- **Aim of the exercise**
Select every line below containing the word "agent".

- **Records for this exercise**
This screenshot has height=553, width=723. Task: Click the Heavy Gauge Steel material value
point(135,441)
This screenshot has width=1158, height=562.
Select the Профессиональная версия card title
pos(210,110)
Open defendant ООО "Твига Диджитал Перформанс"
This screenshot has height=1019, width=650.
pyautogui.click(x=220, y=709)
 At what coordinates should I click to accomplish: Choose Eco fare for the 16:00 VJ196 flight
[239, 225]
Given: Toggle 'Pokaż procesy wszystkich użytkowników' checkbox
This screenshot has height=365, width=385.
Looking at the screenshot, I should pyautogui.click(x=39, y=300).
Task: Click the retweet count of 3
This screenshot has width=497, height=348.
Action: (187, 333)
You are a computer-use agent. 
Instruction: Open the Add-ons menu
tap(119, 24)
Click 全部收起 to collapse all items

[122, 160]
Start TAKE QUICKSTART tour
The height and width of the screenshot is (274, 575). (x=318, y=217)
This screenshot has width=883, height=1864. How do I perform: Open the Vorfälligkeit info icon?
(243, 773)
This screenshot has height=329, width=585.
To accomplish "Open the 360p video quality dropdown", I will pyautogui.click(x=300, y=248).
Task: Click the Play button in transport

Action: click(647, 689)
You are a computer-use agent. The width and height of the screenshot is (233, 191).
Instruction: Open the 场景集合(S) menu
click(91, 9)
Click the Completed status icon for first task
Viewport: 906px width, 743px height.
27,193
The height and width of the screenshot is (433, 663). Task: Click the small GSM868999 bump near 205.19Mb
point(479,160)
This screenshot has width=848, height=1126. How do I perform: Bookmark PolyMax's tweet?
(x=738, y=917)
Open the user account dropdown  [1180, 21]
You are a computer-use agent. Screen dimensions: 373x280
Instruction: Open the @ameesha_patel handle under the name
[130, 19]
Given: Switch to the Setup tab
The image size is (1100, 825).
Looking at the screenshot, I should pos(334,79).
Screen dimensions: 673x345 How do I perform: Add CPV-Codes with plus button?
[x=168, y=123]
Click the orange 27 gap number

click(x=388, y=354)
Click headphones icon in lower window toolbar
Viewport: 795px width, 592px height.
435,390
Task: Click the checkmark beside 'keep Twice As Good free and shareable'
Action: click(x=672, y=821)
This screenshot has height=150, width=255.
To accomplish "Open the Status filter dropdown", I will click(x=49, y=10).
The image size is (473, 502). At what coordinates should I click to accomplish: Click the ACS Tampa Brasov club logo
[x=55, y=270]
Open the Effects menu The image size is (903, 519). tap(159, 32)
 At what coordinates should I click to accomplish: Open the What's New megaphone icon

- **Response area**
You are a computer-use agent. 
You are a computer-use agent. The width and height of the screenshot is (233, 191).
You are a computer-use agent. Screen dimensions: 373x280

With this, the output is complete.